A Post-Hardcore Throwback: Blessthefall at The Blind Tiger

Emily Hicks
Staff Writer


PC: Emily Hicks

While Hurricane Florence was approaching Wednesday night, the looming storm couldn’t keep down the hardcore scene on Spring Garden Street. The occasional breeze floated through the open back doors of the Blind Tiger, cooling down the inevitability sweaty bodies that are a key aspect of every hardcore show. The weather was perfectly suited to the popular attire of the evening: skinny jeans and a cut off muscle tank.

The Blind Tiger, as always, was small and homey— a puzzling choice for such a well known (and traveled) band. Blessthefall’s stop in Greensboro was to promote their new album, “Hard Feelings”, on a smaller tour. The size of the crowd was perfect for old fans who wanted to get right up front to see their Warped Tour idols from the early aughts.

The venue wasn’t exactly packed, which can likely be attributed to the impending storm, as well as the fact that the main act has been playing shows for a whopping 15 years since 2003.

Ages ranged from teens to thirties, even with a few older folks hanging around the outskirts of the venue. Someone even brought their son, who sported noise cancelling headphones and paraded around on dad’s shoulders. Newcomers were buzzing with anticipation, and older fans wore their old tour merch from the band’s earlier days as if they were rites of passage.

The air throughout the Blind Tiger was almost electric as the openers warmed up the stage for the eagerly awaited Blessthefall. The crowd remained bashful until the third opening act, A War Within. Being only their third show in North Carolina, not many knew who they were.

“I think they’re from….. not America”, commented a friendly audience member on the patio.

His assumptions were incorrect, though. The scream-heavy band is originally from Detroit, Michigan, and definitely enjoyed their stop in North Carolina, feeding off of the infectious energy of the crowd.  
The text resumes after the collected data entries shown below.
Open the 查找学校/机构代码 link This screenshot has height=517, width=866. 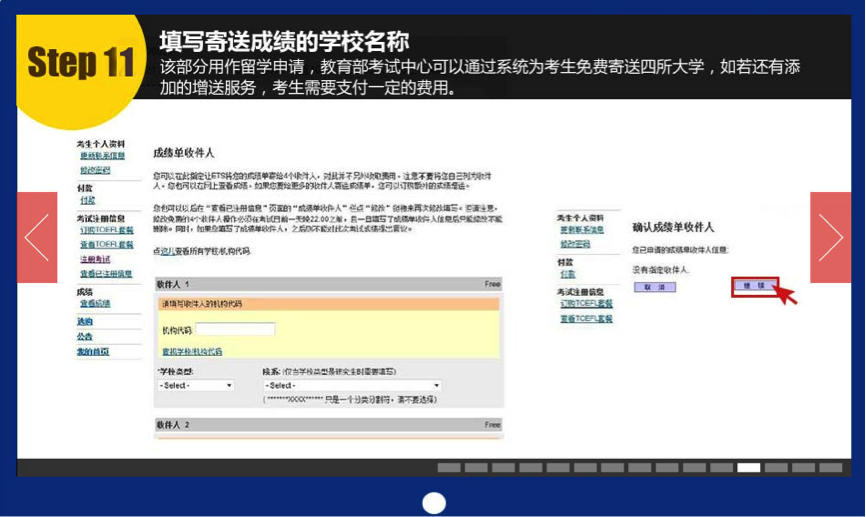[x=192, y=352]
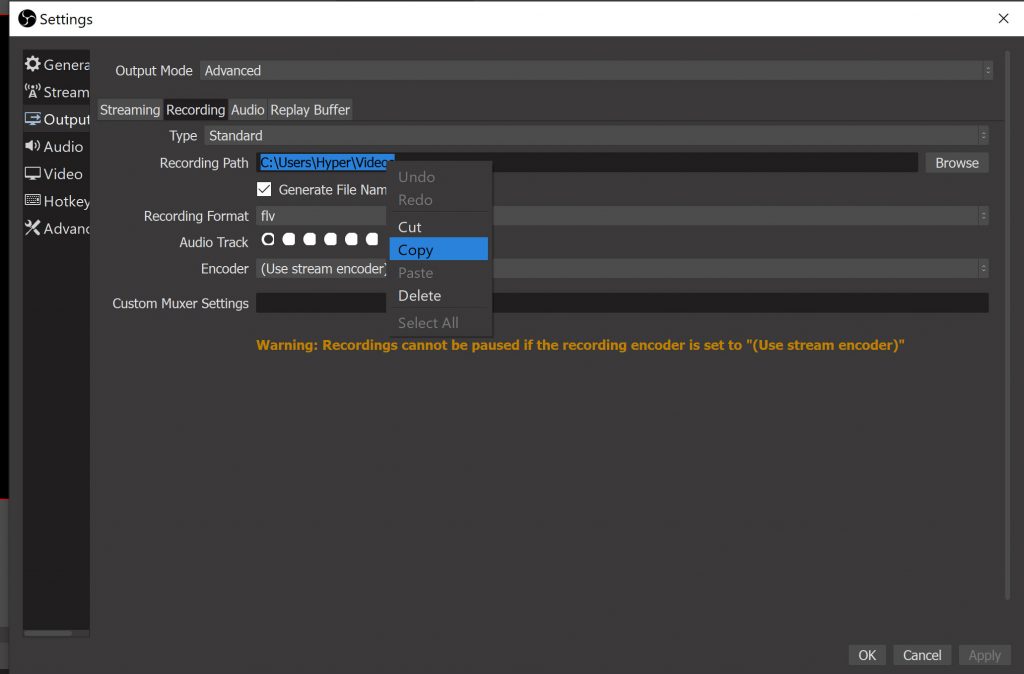Open the Stream settings antenna icon
The width and height of the screenshot is (1024, 674).
pos(32,92)
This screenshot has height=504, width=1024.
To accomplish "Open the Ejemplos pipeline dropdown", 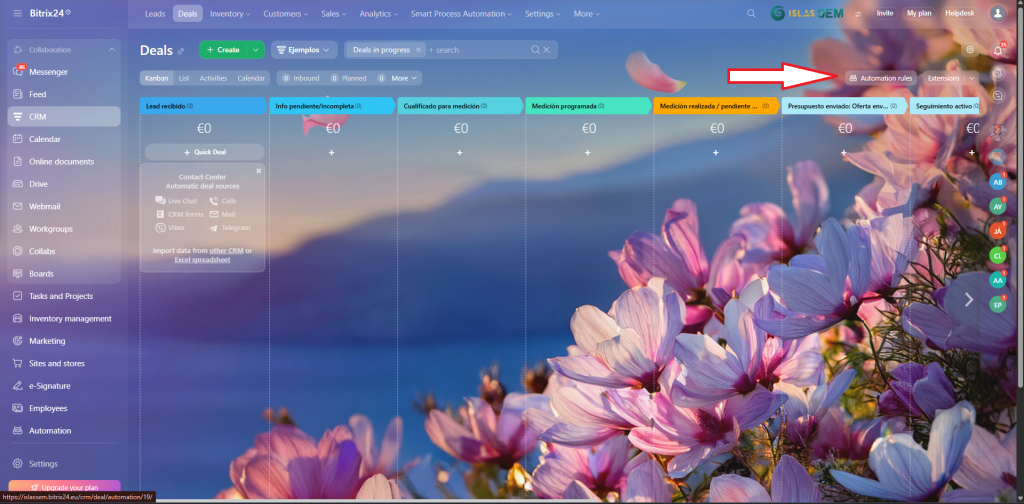I will pyautogui.click(x=303, y=50).
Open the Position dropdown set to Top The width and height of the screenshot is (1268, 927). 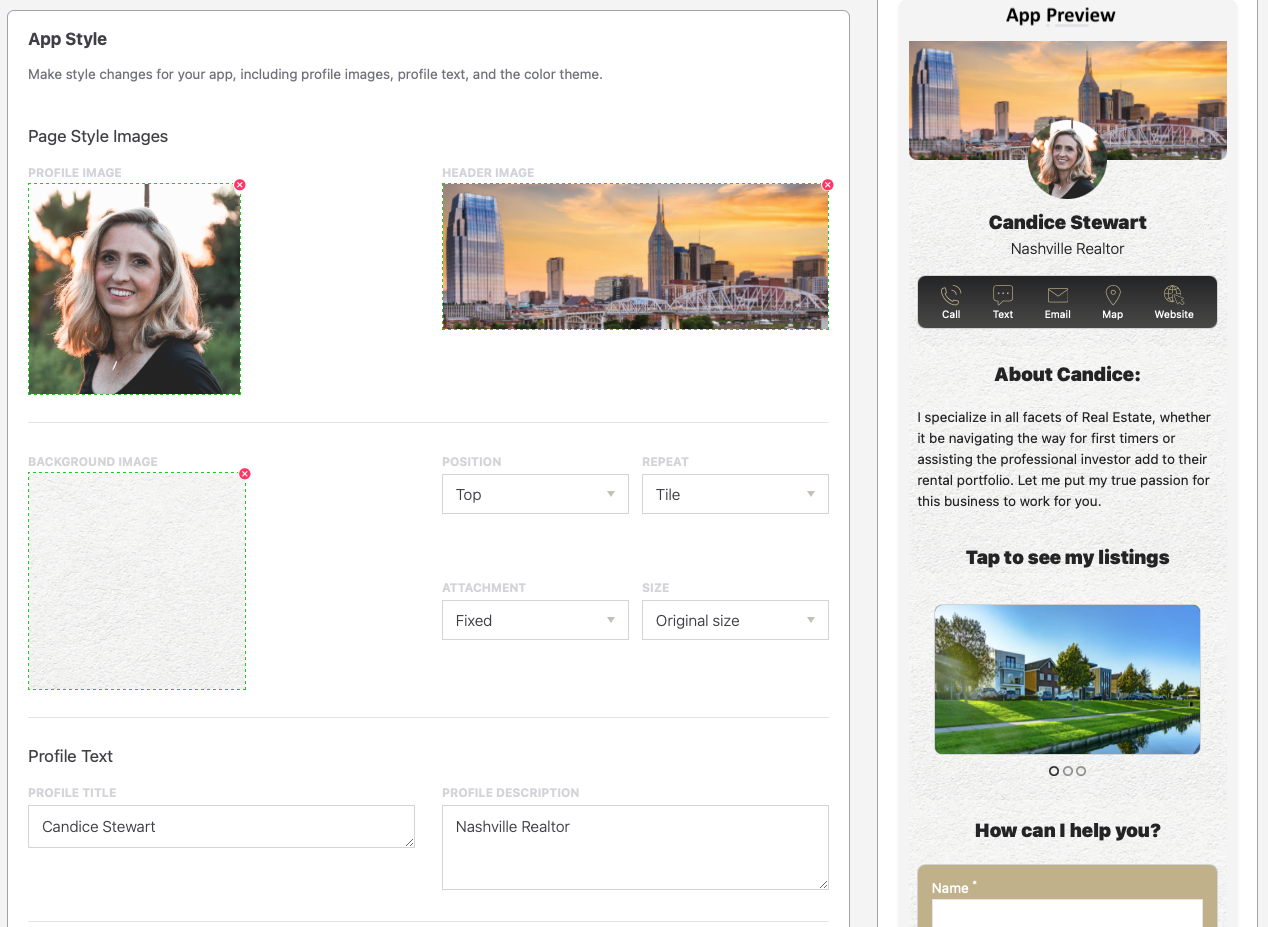[535, 494]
Their profane screams echoed off the wall, inspiring a mosh pit or two in the crowd during their short lived set. It was obvious towards the end that the crowd was sufficiently hyped up for the main act, Blessthefall.

Between acts, the crowd milled out to the patio to smoke, while a DJ mix played inside. With the severe lack of seating, strangers mingled, and laughter filled the air as everyone patiently waited for Blessthefall to take stage. The audience was definitely ready, but had one more opening act to go. This time, though, it was someone that people had heard of.

The last opener, The Word Alive, was the most popular of the four acts prefacing the main performance. When they took the stage, shouts and cheers echoed off of the walls of the Blind Tiger. Performing a short set of only five or so songs, the crowd sang along to the older hits. As the show went on, the pit in front of the stage got more and more packed. Finally, it was time for Blessthefall.

Walking onto the stage, if you didn’t know the band was fifteen years old, you definitely couldn’t have guessed it. Frontman Beau Bokan doesn’t seem to have aged a day since the release of their ‘07 album, ‘His Last Walk’. He was charismatic as ever Wednesday night.

“They told us there’s gonna be a hurricane,” Bokan explained, “and told us we shouldn’t come. That we should cancel it. But hey, we’re here.” The crowd was certainly ecstatic over that fact, as the band proceeded to open up their set with an old hit.

Song after song, Blessthefall showed the crowd that they’ve still got it. A mix of old and new, they played songs from a fair amount of their studio albums, all the while celebrating their newest release, “Hard Feelings”. As the set wore on, the crowd exhausted themselves dancing and stage diving to their heart’s content.

Overall, the new “Hard Feelings” album that the tour is promoting, definitely appeals to a wider audience than their older albums. The instrumental backgrounds are less abrasive, and the songs are more lyrical than in past albums. However, the album is still remarkably unique– as are all the band’s other albums.

“It’s like I stepped into a time machine and went back to 2009,” remarked Jeffrey King, who has been a fan since the band’s earlier days. Based on the energy of the crowd, he wasn’t the only one who felt this way. For anyone looking for an alternative blast from the past, a Blessthefall show is sure to take you back to the earlier years of the 2000s.

Blessthefall’s new album, “Hard Feelings”, is available for streaming on Spotify.